Read the records that follow and state how many lines hold "agent", adding nothing else.

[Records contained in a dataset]

====================

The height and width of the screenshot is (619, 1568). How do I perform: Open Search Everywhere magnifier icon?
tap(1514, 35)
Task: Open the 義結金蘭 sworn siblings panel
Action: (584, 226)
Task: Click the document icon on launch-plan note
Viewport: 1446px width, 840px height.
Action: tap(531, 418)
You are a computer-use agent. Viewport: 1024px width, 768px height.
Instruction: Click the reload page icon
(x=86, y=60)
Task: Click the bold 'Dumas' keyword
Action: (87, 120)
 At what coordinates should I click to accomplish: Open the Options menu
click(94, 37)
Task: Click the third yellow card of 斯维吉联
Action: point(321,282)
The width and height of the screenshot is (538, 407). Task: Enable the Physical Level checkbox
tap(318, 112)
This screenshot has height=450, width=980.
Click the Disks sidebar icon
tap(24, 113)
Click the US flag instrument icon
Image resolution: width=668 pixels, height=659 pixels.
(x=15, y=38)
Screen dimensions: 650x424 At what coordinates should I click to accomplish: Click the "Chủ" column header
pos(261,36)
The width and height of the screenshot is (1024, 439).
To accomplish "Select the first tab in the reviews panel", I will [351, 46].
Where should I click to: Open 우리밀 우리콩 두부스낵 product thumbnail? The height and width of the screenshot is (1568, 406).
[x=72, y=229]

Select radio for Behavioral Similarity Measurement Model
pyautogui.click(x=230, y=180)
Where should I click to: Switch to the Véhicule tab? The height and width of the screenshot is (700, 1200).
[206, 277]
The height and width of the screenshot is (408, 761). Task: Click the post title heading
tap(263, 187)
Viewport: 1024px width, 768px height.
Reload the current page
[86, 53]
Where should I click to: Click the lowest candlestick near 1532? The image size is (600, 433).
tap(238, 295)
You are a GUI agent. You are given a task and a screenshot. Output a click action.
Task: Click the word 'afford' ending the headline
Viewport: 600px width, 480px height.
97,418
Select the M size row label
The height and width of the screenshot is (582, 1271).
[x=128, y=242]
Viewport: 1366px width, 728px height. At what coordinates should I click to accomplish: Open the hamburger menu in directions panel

====================

__ANSWER SPACE__: 2